**Work to be completed**
Give back, word for word, every line from the one containing "[Мы в соцсетях X (Twitter)] (956, 1847)" to the end of the listing, and nothing more.

══════════

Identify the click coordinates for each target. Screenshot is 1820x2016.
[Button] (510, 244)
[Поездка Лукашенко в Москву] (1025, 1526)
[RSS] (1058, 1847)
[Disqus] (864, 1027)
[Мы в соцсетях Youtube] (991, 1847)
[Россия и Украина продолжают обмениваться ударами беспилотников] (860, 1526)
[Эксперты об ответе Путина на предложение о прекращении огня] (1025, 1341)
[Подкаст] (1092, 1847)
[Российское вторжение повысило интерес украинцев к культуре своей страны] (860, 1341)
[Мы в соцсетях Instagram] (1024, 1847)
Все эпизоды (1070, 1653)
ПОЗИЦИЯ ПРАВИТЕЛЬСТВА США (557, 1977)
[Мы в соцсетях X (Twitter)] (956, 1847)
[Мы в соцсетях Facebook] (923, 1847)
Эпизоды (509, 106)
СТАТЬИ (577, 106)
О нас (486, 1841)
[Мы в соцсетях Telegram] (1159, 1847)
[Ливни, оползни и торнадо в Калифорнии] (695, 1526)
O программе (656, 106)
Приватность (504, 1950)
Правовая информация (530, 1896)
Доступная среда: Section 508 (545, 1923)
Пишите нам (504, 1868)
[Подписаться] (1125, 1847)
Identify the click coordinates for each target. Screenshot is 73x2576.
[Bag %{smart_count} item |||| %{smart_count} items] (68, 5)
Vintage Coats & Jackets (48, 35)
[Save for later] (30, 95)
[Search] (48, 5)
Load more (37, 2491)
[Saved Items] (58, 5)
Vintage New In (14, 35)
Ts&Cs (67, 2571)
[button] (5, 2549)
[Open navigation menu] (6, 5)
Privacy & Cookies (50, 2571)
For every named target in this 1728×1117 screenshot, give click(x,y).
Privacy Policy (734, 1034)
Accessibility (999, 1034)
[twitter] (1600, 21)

══════════

**Written solution**
[Мы в соцсетях X (Twitter)] (956, 1847)
[Мы в соцсетях Facebook] (923, 1847)
Эпизоды (509, 106)
СТАТЬИ (577, 106)
О нас (486, 1841)
[Мы в соцсетях Telegram] (1159, 1847)
[Ливни, оползни и торнадо в Калифорнии] (695, 1526)
O программе (656, 106)
Приватность (504, 1950)
Правовая информация (530, 1896)
Доступная среда: Section 508 (545, 1923)
Пишите нам (504, 1868)
[Подписаться] (1125, 1847)
Identify the click coordinates for each target. Screenshot is 73x2576.
[Bag %{smart_count} item |||| %{smart_count} items] (68, 5)
Vintage Coats & Jackets (48, 35)
[Save for later] (30, 95)
[Search] (48, 5)
Load more (37, 2491)
[Saved Items] (58, 5)
Vintage New In (14, 35)
Ts&Cs (67, 2571)
[button] (5, 2549)
[Open navigation menu] (6, 5)
Privacy & Cookies (50, 2571)
For every named target in this 1728×1117 screenshot, give click(x,y).
Privacy Policy (734, 1034)
Accessibility (999, 1034)
[twitter] (1600, 21)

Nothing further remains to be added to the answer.